▶ [Task instructions] Where does the word "will" show up in the records? Copy every line that holds it.

◆ ◆ ◆ ◆ ◆ ◆ ◆

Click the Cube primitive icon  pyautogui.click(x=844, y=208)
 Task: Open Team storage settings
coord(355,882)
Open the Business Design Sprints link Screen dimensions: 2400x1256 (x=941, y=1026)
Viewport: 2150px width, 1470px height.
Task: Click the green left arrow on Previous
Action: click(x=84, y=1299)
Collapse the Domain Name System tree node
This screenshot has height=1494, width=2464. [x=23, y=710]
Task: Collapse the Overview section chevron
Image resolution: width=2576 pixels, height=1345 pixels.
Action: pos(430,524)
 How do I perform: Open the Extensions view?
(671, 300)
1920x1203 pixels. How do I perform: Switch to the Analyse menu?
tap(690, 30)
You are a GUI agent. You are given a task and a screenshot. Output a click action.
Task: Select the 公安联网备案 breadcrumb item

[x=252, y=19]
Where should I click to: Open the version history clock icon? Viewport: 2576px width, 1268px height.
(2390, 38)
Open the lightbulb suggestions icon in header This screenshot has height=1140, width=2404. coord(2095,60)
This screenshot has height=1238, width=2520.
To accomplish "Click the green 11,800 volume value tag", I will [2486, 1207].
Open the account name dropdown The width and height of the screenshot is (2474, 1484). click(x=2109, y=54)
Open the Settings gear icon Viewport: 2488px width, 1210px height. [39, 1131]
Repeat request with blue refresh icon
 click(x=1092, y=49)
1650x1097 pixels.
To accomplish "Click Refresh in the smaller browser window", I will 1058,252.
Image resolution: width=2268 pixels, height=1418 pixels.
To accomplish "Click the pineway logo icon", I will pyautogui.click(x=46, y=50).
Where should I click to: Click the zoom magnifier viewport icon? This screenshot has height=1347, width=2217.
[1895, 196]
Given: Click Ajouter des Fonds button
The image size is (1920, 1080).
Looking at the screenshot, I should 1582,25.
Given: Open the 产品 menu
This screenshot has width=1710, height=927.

◆ ◆ ◆ ◆ ◆ ◆ ◆

▶ [Response area]
To accomplish "Click the green 11,800 volume value tag", I will [2486, 1207].
To accomplish "Click Refresh in the smaller browser window", I will 1058,252.
To accomplish "Click the pineway logo icon", I will pyautogui.click(x=46, y=50).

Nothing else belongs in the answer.